What is needed:
Every record, down to the last line, must be given again exactly.

Data for review:
§

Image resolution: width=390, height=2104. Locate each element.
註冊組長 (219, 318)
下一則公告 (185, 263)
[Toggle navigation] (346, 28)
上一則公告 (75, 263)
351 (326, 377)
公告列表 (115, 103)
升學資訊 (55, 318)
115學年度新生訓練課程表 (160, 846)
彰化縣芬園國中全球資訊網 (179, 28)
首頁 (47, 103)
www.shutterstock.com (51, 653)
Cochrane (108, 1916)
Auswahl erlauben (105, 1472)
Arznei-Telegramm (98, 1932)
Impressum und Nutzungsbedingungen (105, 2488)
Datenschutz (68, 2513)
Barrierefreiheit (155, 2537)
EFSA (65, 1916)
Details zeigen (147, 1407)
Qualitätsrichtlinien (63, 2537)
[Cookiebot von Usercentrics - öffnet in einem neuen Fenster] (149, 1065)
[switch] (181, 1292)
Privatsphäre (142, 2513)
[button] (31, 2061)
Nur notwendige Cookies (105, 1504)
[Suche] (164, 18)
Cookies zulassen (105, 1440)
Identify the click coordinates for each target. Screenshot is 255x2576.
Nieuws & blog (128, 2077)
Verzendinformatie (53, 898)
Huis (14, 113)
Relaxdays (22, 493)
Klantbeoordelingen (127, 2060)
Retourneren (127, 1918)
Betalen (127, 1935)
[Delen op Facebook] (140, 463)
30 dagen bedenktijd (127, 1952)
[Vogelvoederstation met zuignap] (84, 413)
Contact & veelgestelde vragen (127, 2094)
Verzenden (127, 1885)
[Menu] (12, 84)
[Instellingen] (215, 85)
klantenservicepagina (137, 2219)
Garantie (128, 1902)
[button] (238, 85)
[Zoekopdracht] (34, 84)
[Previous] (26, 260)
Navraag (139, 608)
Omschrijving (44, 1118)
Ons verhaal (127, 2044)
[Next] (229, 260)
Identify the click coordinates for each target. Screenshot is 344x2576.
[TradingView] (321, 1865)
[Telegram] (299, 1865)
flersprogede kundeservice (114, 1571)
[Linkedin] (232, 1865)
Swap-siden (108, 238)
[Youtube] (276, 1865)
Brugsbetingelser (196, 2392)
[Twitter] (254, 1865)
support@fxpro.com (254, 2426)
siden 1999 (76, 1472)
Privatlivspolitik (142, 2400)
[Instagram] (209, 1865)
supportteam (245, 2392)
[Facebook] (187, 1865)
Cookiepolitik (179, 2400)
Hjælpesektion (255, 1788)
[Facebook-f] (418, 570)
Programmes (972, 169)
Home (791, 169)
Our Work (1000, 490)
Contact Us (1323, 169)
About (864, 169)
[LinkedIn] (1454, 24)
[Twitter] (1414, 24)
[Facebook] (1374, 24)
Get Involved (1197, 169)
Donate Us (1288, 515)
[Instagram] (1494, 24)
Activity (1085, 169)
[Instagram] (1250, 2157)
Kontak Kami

§

Exercise answer:
Image resolution: width=390, height=2104. Locate each element.
註冊組長 (219, 318)
下一則公告 (185, 263)
[Toggle navigation] (346, 28)
上一則公告 (75, 263)
351 (326, 377)
公告列表 (115, 103)
升學資訊 (55, 318)
115學年度新生訓練課程表 (160, 846)
彰化縣芬園國中全球資訊網 (179, 28)
首頁 (47, 103)
www.shutterstock.com (51, 653)
Cochrane (108, 1916)
Auswahl erlauben (105, 1472)
Arznei-Telegramm (98, 1932)
Impressum und Nutzungsbedingungen (105, 2488)
Datenschutz (68, 2513)
Barrierefreiheit (155, 2537)
EFSA (65, 1916)
Details zeigen (147, 1407)
Qualitätsrichtlinien (63, 2537)
[Cookiebot von Usercentrics - öffnet in einem neuen Fenster] (149, 1065)
[switch] (181, 1292)
Privatsphäre (142, 2513)
[button] (31, 2061)
Nur notwendige Cookies (105, 1504)
[Suche] (164, 18)
Cookies zulassen (105, 1440)
Identify the click coordinates for each target. Screenshot is 255x2576.
Nieuws & blog (128, 2077)
Verzendinformatie (53, 898)
Huis (14, 113)
Relaxdays (22, 493)
Klantbeoordelingen (127, 2060)
Retourneren (127, 1918)
Betalen (127, 1935)
[Delen op Facebook] (140, 463)
30 dagen bedenktijd (127, 1952)
[Vogelvoederstation met zuignap] (84, 413)
Contact & veelgestelde vragen (127, 2094)
Verzenden (127, 1885)
[Menu] (12, 84)
[Instellingen] (215, 85)
klantenservicepagina (137, 2219)
Garantie (128, 1902)
[button] (238, 85)
[Zoekopdracht] (34, 84)
[Previous] (26, 260)
Navraag (139, 608)
Omschrijving (44, 1118)
Ons verhaal (127, 2044)
[Next] (229, 260)
Identify the click coordinates for each target. Screenshot is 344x2576.
[TradingView] (321, 1865)
[Telegram] (299, 1865)
flersprogede kundeservice (114, 1571)
[Linkedin] (232, 1865)
Swap-siden (108, 238)
[Youtube] (276, 1865)
Brugsbetingelser (196, 2392)
[Twitter] (254, 1865)
support@fxpro.com (254, 2426)
siden 1999 (76, 1472)
Privatlivspolitik (142, 2400)
[Instagram] (209, 1865)
supportteam (245, 2392)
[Facebook] (187, 1865)
Cookiepolitik (179, 2400)
Hjælpesektion (255, 1788)
[Facebook-f] (418, 570)
Programmes (972, 169)
Home (791, 169)
Our Work (1000, 490)
Contact Us (1323, 169)
About (864, 169)
[LinkedIn] (1454, 24)
[Twitter] (1414, 24)
[Facebook] (1374, 24)
Get Involved (1197, 169)
Donate Us (1288, 515)
[Instagram] (1494, 24)
Activity (1085, 169)
[Instagram] (1250, 2157)
Kontak Kami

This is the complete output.